Instructions to follow: Arrange the records below as a Markdown table with two columns, Row and Line: number each record in order in the Row column and place its text in the Line column, leaving out blank lines.
[Begin Exercise data]
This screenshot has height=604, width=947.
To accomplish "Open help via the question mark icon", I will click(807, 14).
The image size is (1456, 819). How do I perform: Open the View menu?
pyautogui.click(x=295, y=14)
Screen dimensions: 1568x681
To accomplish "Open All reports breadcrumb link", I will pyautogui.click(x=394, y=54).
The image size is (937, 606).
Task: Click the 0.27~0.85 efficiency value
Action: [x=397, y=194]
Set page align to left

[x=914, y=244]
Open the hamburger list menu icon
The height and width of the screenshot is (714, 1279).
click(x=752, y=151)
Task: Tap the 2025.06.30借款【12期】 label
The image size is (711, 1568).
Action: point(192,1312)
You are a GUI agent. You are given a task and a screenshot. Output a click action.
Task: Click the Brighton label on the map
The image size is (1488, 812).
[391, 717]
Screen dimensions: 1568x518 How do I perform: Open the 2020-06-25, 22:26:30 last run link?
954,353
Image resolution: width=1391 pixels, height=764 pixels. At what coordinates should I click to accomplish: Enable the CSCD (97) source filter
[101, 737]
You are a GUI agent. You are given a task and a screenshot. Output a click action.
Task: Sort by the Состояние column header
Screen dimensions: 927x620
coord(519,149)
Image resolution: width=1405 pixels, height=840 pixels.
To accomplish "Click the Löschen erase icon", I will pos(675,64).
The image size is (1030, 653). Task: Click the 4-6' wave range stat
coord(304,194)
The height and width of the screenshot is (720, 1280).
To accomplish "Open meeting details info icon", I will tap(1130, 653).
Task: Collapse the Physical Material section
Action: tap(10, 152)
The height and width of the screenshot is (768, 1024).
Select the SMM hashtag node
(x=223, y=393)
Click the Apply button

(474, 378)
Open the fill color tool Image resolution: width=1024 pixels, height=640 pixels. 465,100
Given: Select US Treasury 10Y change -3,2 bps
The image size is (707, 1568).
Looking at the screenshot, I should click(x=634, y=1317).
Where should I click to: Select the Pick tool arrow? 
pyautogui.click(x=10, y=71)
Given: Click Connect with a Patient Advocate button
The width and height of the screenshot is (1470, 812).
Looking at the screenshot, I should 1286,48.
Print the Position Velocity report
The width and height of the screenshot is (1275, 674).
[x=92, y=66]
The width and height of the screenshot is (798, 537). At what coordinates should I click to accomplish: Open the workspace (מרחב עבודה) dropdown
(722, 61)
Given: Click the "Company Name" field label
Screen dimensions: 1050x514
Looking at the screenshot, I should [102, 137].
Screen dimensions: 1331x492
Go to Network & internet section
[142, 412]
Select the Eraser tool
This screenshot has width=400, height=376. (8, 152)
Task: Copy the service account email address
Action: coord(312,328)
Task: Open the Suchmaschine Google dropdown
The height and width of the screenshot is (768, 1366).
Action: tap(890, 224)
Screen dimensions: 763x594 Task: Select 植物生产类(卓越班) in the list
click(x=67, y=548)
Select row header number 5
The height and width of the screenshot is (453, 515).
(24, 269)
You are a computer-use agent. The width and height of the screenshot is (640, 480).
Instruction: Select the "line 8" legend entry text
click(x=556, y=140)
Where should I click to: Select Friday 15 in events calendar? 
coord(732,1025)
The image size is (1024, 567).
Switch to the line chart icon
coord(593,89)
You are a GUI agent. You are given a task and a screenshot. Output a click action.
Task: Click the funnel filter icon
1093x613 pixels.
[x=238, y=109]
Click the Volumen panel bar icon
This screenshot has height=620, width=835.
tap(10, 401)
[End Exercise data]
Exercise output:
| Row | Line |
|---|---|
| 1 | This screenshot has height=604, width=947. |
| 2 | To accomplish "Open help via the question mark icon", I will click(807, 14). |
| 3 | The image size is (1456, 819). How do I perform: Open the View menu? |
| 4 | pyautogui.click(x=295, y=14) |
| 5 | Screen dimensions: 1568x681 |
| 6 | To accomplish "Open All reports breadcrumb link", I will pyautogui.click(x=394, y=54). |
| 7 | The image size is (937, 606). |
| 8 | Task: Click the 0.27~0.85 efficiency value |
| 9 | Action: [x=397, y=194] |
| 10 | Set page align to left |
| 11 | [x=914, y=244] |
| 12 | Open the hamburger list menu icon |
| 13 | The height and width of the screenshot is (714, 1279). |
| 14 | click(x=752, y=151) |
| 15 | Task: Tap the 2025.06.30借款【12期】 label |
| 16 | The image size is (711, 1568). |
| 17 | Action: point(192,1312) |
| 18 | You are a GUI agent. You are given a task and a screenshot. Output a click action. |
| 19 | Task: Click the Brighton label on the map |
| 20 | The image size is (1488, 812). |
| 21 | [391, 717] |
| 22 | Screen dimensions: 1568x518 How do I perform: Open the 2020-06-25, 22:26:30 last run link? |
| 23 | 954,353 |
| 24 | Image resolution: width=1391 pixels, height=764 pixels. At what coordinates should I click to accomplish: Enable the CSCD (97) source filter |
| 25 | [101, 737] |
| 26 | You are a GUI agent. You are given a task and a screenshot. Output a click action. |
| 27 | Task: Sort by the Состояние column header |
| 28 | Screen dimensions: 927x620 |
| 29 | coord(519,149) |
| 30 | Image resolution: width=1405 pixels, height=840 pixels. |
| 31 | To accomplish "Click the Löschen erase icon", I will pos(675,64). |
| 32 | The image size is (1030, 653). Task: Click the 4-6' wave range stat |
| 33 | coord(304,194) |
| 34 | The height and width of the screenshot is (720, 1280). |
| 35 | To accomplish "Open meeting details info icon", I will tap(1130, 653). |
| 36 | Task: Collapse the Physical Material section |
| 37 | Action: tap(10, 152) |
| 38 | The height and width of the screenshot is (768, 1024). |
| 39 | Select the SMM hashtag node |
| 40 | (x=223, y=393) |
| 41 | Click the Apply button |
| 42 | (474, 378) |
| 43 | Open the fill color tool Image resolution: width=1024 pixels, height=640 pixels. 465,100 |
| 44 | Given: Select US Treasury 10Y change -3,2 bps |
| 45 | The image size is (707, 1568). |
| 46 | Looking at the screenshot, I should click(x=634, y=1317). |
| 47 | Where should I click to: Select the Pick tool arrow?  |
| 48 | pyautogui.click(x=10, y=71) |
| 49 | Given: Click Connect with a Patient Advocate button |
| 50 | The width and height of the screenshot is (1470, 812). |
| 51 | Looking at the screenshot, I should 1286,48. |
| 52 | Print the Position Velocity report |
| 53 | The width and height of the screenshot is (1275, 674). |
| 54 | [x=92, y=66] |
| 55 | The width and height of the screenshot is (798, 537). At what coordinates should I click to accomplish: Open the workspace (מרחב עבודה) dropdown |
| 56 | (722, 61) |
| 57 | Given: Click the "Company Name" field label |
| 58 | Screen dimensions: 1050x514 |
| 59 | Looking at the screenshot, I should [102, 137]. |
| 60 | Screen dimensions: 1331x492 |
| 61 | Go to Network & internet section |
| 62 | [142, 412] |
| 63 | Select the Eraser tool |
| 64 | This screenshot has width=400, height=376. (8, 152) |
| 65 | Task: Copy the service account email address |
| 66 | Action: coord(312,328) |
| 67 | Task: Open the Suchmaschine Google dropdown |
| 68 | The height and width of the screenshot is (768, 1366). |
| 69 | Action: tap(890, 224) |
| 70 | Screen dimensions: 763x594 Task: Select 植物生产类(卓越班) in the list |
| 71 | click(x=67, y=548) |
| 72 | Select row header number 5 |
| 73 | The height and width of the screenshot is (453, 515). |
| 74 | (24, 269) |
| 75 | You are a computer-use agent. The width and height of the screenshot is (640, 480). |
| 76 | Instruction: Select the "line 8" legend entry text |
| 77 | click(x=556, y=140) |
| 78 | Where should I click to: Select Friday 15 in events calendar?  |
| 79 | coord(732,1025) |
| 80 | The image size is (1024, 567). |
| 81 | Switch to the line chart icon |
| 82 | coord(593,89) |
| 83 | You are a GUI agent. You are given a task and a screenshot. Output a click action. |
| 84 | Task: Click the funnel filter icon |
| 85 | 1093x613 pixels. |
| 86 | [x=238, y=109] |
| 87 | Click the Volumen panel bar icon |
| 88 | This screenshot has height=620, width=835. |
| 89 | tap(10, 401) |